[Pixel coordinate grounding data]

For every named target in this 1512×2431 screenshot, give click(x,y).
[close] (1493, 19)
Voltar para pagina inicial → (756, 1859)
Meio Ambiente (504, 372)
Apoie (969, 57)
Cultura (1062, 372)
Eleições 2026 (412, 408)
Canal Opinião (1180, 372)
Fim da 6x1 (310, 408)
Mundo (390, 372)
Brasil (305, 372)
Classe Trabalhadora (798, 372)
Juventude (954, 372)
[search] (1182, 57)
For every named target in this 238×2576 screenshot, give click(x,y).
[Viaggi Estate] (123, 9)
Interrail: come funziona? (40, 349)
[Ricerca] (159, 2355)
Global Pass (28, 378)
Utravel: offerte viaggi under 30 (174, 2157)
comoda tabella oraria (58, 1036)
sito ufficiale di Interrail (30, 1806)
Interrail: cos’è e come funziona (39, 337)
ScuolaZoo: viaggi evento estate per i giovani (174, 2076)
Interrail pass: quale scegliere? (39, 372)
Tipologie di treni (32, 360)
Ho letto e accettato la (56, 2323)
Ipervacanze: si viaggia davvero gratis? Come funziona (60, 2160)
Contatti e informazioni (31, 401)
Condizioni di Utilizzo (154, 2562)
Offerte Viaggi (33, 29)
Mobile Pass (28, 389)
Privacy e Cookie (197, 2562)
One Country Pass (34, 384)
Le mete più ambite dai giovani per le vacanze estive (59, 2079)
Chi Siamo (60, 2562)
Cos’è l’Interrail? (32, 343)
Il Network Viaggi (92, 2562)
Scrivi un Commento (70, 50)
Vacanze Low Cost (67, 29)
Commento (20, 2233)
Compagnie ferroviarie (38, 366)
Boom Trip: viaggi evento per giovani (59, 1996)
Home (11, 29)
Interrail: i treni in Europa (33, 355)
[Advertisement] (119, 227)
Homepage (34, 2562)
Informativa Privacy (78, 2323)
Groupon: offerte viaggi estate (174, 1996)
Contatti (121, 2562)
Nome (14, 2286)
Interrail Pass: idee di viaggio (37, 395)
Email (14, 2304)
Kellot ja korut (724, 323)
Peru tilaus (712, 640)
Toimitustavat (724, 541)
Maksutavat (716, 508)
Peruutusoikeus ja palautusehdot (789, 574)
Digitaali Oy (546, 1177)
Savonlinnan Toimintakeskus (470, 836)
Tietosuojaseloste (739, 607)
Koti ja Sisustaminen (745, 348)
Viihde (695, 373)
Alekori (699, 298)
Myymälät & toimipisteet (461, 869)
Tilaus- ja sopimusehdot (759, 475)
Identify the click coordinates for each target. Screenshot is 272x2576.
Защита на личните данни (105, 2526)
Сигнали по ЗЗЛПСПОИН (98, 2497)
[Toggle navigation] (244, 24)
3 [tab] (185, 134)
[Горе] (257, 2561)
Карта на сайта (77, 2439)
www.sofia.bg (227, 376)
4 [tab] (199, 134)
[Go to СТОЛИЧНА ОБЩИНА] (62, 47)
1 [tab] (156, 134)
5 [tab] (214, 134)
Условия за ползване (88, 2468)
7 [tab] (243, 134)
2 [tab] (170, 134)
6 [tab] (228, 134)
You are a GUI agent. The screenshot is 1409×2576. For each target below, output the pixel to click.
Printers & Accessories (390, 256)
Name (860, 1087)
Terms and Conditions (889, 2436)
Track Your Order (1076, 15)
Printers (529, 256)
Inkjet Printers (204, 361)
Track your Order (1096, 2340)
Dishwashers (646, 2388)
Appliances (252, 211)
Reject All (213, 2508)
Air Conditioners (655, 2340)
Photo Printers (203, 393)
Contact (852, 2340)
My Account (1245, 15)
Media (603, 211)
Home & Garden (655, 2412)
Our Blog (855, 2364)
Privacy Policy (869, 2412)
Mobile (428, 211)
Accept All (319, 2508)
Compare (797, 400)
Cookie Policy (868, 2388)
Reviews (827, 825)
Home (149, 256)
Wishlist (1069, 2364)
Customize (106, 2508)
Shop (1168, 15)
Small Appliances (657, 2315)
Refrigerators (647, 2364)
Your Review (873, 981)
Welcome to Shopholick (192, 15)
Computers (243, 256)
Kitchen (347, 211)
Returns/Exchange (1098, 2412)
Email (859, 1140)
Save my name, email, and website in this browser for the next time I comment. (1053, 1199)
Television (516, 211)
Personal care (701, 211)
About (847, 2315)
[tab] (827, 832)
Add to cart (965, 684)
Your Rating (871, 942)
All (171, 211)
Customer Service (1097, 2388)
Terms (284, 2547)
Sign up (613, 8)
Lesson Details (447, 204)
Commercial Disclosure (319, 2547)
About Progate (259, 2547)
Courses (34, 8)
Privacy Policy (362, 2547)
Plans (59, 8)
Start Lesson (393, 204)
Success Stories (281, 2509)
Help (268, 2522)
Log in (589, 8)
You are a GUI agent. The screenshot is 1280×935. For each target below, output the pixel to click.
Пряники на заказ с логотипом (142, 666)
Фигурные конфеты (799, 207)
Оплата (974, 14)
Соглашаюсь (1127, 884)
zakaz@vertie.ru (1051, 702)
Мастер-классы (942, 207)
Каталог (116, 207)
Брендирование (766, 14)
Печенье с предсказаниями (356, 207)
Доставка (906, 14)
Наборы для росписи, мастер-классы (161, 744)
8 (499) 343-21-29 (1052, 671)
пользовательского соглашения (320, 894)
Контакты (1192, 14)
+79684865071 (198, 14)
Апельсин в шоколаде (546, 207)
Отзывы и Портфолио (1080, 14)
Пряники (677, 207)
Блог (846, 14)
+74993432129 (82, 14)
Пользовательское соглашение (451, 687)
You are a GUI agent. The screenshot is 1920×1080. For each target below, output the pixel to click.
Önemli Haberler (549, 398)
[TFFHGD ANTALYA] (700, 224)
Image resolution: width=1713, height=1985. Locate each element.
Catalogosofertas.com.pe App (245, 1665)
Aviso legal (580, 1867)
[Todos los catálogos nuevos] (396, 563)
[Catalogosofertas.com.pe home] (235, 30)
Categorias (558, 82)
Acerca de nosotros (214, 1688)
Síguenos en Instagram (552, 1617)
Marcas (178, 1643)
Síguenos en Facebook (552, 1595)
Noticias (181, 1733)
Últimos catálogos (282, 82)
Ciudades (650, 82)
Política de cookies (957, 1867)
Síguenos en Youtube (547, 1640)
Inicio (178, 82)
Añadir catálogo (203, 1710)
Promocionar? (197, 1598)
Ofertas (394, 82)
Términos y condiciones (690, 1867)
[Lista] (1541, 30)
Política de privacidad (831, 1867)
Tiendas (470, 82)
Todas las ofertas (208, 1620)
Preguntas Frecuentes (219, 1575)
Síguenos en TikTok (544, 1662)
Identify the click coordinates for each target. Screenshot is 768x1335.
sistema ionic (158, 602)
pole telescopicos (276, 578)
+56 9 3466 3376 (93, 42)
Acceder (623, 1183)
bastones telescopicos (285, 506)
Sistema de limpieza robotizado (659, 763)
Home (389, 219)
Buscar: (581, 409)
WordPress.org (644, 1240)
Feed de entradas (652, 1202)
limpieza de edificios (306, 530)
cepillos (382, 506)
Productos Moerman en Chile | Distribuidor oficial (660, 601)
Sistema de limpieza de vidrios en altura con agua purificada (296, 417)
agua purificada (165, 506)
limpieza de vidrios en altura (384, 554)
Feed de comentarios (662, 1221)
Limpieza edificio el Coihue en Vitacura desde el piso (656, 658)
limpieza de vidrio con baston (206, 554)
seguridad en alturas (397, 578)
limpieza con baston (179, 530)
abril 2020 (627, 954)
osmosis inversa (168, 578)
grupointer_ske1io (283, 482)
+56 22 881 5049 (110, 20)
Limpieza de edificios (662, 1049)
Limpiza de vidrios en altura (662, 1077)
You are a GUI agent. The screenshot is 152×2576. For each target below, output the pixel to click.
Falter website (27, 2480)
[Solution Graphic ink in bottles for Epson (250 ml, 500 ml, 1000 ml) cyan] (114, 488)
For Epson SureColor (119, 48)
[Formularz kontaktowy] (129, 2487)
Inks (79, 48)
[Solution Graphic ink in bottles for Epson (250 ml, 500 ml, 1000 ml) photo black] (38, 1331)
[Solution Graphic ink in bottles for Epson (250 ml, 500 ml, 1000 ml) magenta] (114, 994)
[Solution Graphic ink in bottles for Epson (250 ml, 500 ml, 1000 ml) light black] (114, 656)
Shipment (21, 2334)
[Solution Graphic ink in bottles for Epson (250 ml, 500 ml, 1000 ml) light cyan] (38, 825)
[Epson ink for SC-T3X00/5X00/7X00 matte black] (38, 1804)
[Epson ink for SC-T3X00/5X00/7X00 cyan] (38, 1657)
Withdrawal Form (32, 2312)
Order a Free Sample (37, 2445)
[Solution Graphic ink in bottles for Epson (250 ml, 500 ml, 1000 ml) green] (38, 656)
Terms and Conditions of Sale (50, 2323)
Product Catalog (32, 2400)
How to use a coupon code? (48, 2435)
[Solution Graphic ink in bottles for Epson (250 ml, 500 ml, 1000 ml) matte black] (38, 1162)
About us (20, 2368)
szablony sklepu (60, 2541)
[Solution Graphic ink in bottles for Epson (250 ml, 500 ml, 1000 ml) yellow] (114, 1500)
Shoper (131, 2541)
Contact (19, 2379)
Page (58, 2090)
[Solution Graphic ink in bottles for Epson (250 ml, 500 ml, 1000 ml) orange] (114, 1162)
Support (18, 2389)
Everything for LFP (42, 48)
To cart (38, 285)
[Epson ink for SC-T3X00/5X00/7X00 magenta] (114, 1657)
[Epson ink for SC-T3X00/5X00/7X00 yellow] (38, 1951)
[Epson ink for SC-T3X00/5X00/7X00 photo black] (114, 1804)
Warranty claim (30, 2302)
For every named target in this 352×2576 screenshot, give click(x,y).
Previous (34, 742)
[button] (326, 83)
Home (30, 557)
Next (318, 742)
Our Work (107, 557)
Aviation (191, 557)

### WHAT IS EXPECTED
Reproduce only the lines above spanning from the line containing "[Epson ink for SC-T3X00/5X00/7X00 matte" through the line containing "[Epson ink for SC-T3X00/5X00/7X00 yellow]", word for word.

### WRITTEN ANSWER
[Epson ink for SC-T3X00/5X00/7X00 matte black] (38, 1804)
[Epson ink for SC-T3X00/5X00/7X00 cyan] (38, 1657)
Withdrawal Form (32, 2312)
Order a Free Sample (37, 2445)
[Solution Graphic ink in bottles for Epson (250 ml, 500 ml, 1000 ml) green] (38, 656)
Terms and Conditions of Sale (50, 2323)
Product Catalog (32, 2400)
How to use a coupon code? (48, 2435)
[Solution Graphic ink in bottles for Epson (250 ml, 500 ml, 1000 ml) matte black] (38, 1162)
About us (20, 2368)
szablony sklepu (60, 2541)
[Solution Graphic ink in bottles for Epson (250 ml, 500 ml, 1000 ml) yellow] (114, 1500)
Shoper (131, 2541)
Contact (19, 2379)
Page (58, 2090)
[Solution Graphic ink in bottles for Epson (250 ml, 500 ml, 1000 ml) orange] (114, 1162)
Support (18, 2389)
Everything for LFP (42, 48)
To cart (38, 285)
[Epson ink for SC-T3X00/5X00/7X00 magenta] (114, 1657)
[Epson ink for SC-T3X00/5X00/7X00 yellow] (38, 1951)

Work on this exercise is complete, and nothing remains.